= ARTICLE =
########

The Dynamics of White Fragility

White people in North America live in a social environment that protects and insulates them from race-based stress. This insulated environment of racial protection builds white expectations for racial comfort while at the same time lowering the ability to tolerate racial stress, leading to what I refer to as White Fragility. White Fragility is a state in which even a minimum amount of racial stress becomes intolerable, triggering a range of defensive moves. These moves include the outward display of emotions such as anger, fear, and guilt, and behaviors such as argumentation, silence, and leaving the stress-inducing situation. These behaviors, in turn, function to reinstate white racial equilibrium.

This article explicates the dynamics of White Fragility.

I am a white woman. I am standing beside a black woman. We are facing a group of white people who are seated in front of us. We are in their workplace, and have been hired by their employer to lead them in a dialogue about race. The room is filled with tension and charged with hostility. I have just presented a definition of racism that includes the acknowledgment that white Americans hold social and institutional power over people of color. A white man is pounding his fist on the table. His face is red and he is furious. As he pounds he yells, “White people have been discriminated against for 25 years! A white person can’t get a job anymore!” I look around the room and see forty employed people, all white. There are no people of color in this workplace. Something is happening here, and it isn’t based in the racial reality of the workplace. I am feeling unnerved by this man’s disconnection with that reality, and his lack of sensitivity to the impact this is having on my co-facilitator, the only person of color in the room. Why is this white man so angry? Why is he being so careless about the impact of his anger? Why are all the other white people either sitting in silent agreement with him or tuning out? We have, after all, only articulated a definition of racism.

White people in North America live in a social environment that protects and insulates them from race-based stress. (1) Fine (1997) identifies this insulation when she observes “how Whiteness accrues privilege and status; gets itself surrounded by protective pillows of resources and/or benefits of the doubt; how Whiteness repels gossip and voyeurism and instead demands dignity” (p. 57). White Americans are rarely without these “protective pillows,” and when they are, it is usually temporary and by choice. This insulated environment of racial privilege builds white expectations for racial comfort while at the same time lowering the ability to tolerate racial stress.

For many white people, a single required multicultural education course taken in college, or required “cultural competency training” in their workplace, is the only time they may encounter a direct and sustained challenge to their racial understandings. But even in this arena, not all multicultural courses or training programs talk directly about racism, much less address white privilege. It is far more the norm for these courses and programs to use racially coded language such as “urban,” “inner city,” and “disadvantaged” but to rarely use “white” or “over-advantaged” or “privileged.” This racially coded language reproduces racist images and perspectives while it simultaneously reproduces the comfortable illusion that race and its problems are what “they” have, not us. Reasons why the facilitators of these courses and trainings may not directly name the dynamics and beneficiaries of racism range from the lack of a valid analysis of racism by white facilitators, personal and economic survival strategies for facilitators of color, and the overall pressure from management to keep the content comfortable and palatable for white Americans. However, if and when an educational program does directly address racism and the privileging of white Americans, common white responses include anger, withdrawal, emotional incapacitation, guilt, argumentation, and cognitive dissonance (all of which reinforce the pressure on facilitators to avoid directly addressing racism). So-called progressive white Americans may not respond with anger, but may still insulate themselves via claims that they are beyond the need for engaging with the content because they “already had a class on this” or “already know this.” These reactions are often seen in anti-racist education endeavors as forms of resistance to the challenge of internalized dominance (Whitehead & Wittig, 2005; Horton & Scott, 2004; McGowan, 2000, O’Donnell, 1998). These reactions do indeed function as resistance, but it may be useful to also conceptualize them as the result of the reduced psychosocial stamina that racial insulation inculcates. I call this lack of racial stamina “White Fragility.”

########

= EXERCISE TASK 1 =
Copy the passage of the White Fragility article between "The Dynamics of White Fragility" and "of White Fragility.", inclusive.
= EXERCISE TASK 2 =
List every source the White Fragility article cites, giving each by its authors and year.
= EXERCISE TASK 3 =
Pick up the article on White Fragility after its last sentence and write the paragraph that comes next.
The items that come after this point are separate from the article on White Fragility.

= PROVIDED MATERIAL =
########

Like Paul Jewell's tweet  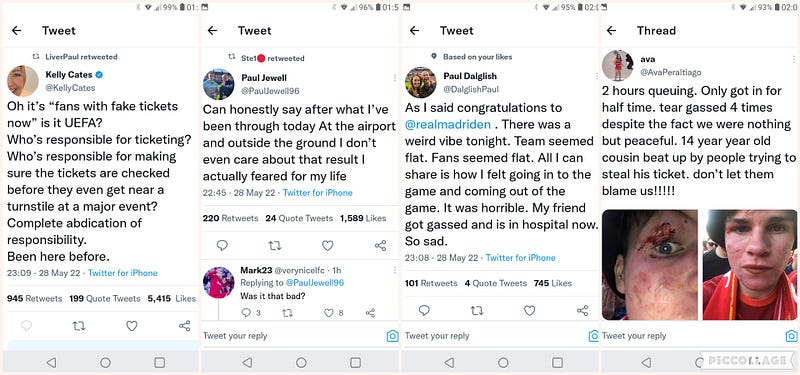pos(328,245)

########

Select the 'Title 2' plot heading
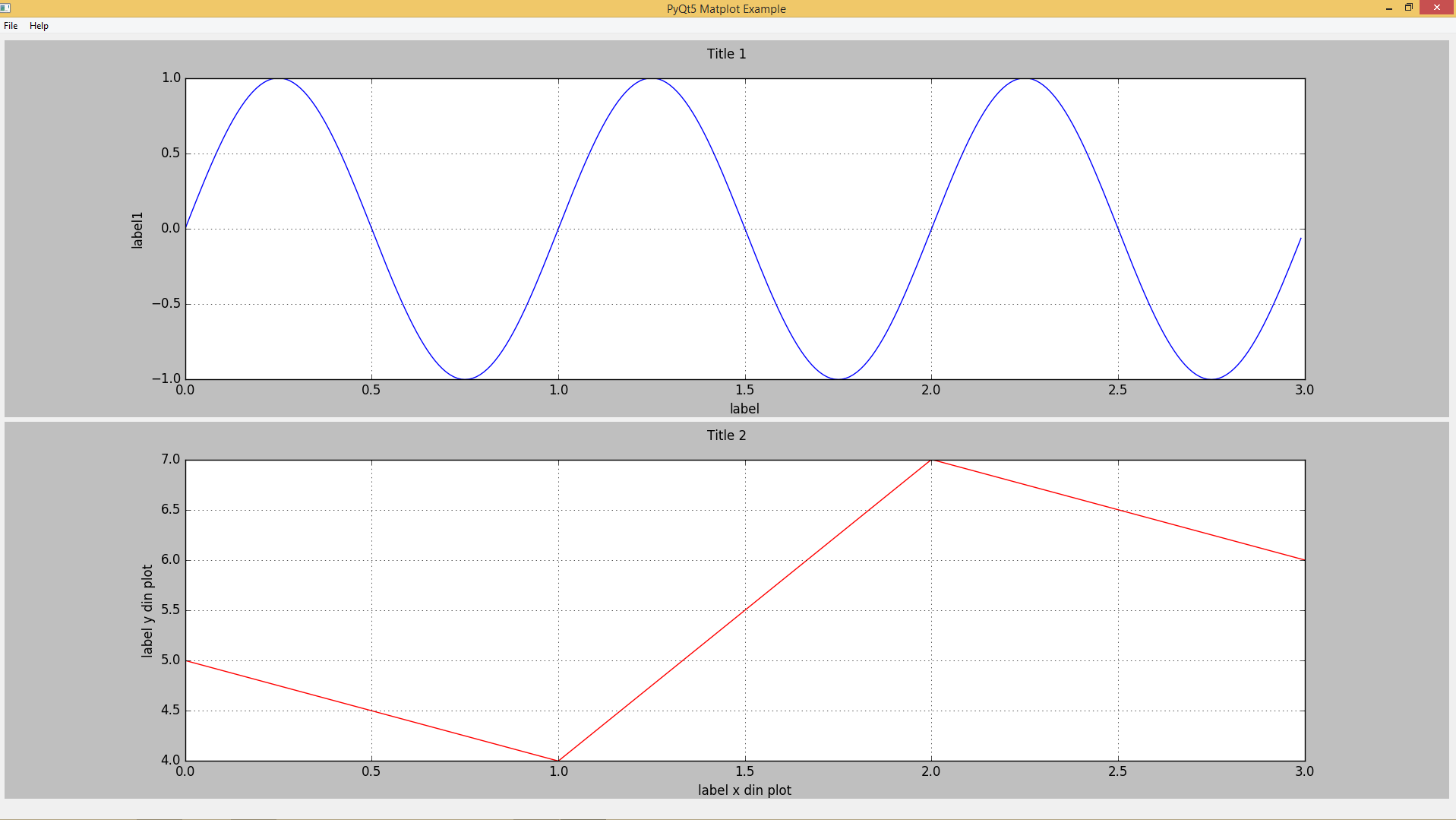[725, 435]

########

= ANSWER 1 =
The Dynamics of White Fragility

White people in North America live in a social environment that protects and insulates them from race-based stress. This insulated environment of racial protection builds white expectations for racial comfort while at the same time lowering the ability to tolerate racial stress, leading to what I refer to as White Fragility. White Fragility is a state in which even a minimum amount of racial stress becomes intolerable, triggering a range of defensive moves. These moves include the outward display of emotions such as anger, fear, and guilt, and behaviors such as argumentation, silence, and leaving the stress-inducing situation. These behaviors, in turn, function to reinstate white racial equilibrium.

This article explicates the dynamics of White Fragility.

= ANSWER 2 =
- Fine (1997)
- Whitehead & Wittig (2005)
- Horton & Scott (2004)
- McGowan (2000)
- O'Donnell (1998)

= ANSWER 3 =
Although mainstream definitions of racism are typically some variation of individual “race prejudice,” which anyone of any race can have, Whiteness scholars define racism as encompassing economic, political, social, and cultural structures, actions, and beliefs that systematize and perpetuate an unequal distribution of privileges, resources and power between white people and people of color (Hilliard, 1992). This unequal distribution benefits white Americans and disadvantages people of color overall and as a group. Racism is not fluid in the U.S.; it does not flow back and forth, one day benefiting white Americans and another day (or even era) benefiting people of color. The direction of power between white Americans and people of color is historic, traditional, normalized, and deeply embedded in the fabric of U.S. society (Mills, 1999; Feagin, 2006). Whiteness itself refers to the specific dimensions of racism that serve to elevate white people over people of color. This definition counters the dominant representation of racism in mainstream education as isolated in discrete behaviors that some individuals may or may not demonstrate, and goes beyond naming specific privileges (McIntosh, 1988). White Americans are theorized as actively shaped, affected, defined, and elevated through their racialization and the individual and collective consciousness’ formed within it (Frankenberg, 1997; Morrison, 1992; Tatum, 1997). Recognizing that the terms I am using are not “theory neutral ‘descriptors’ but theory-laden constructs inseparable from systems of injustice” (Allen, 1996, p.95), I use the terms white and Whiteness to describe a social process. Frankenberg (1993) defines Whiteness as multi-dimensional:

Whiteness is a location of structural advantage, of race privilege. Second, it is a ‘standpoint,’ a place from which White people look at ourselves, at others, and at society. Third, ‘Whiteness’ refers to a set of cultural practices that are usually unmarked and unnamed. (p.1)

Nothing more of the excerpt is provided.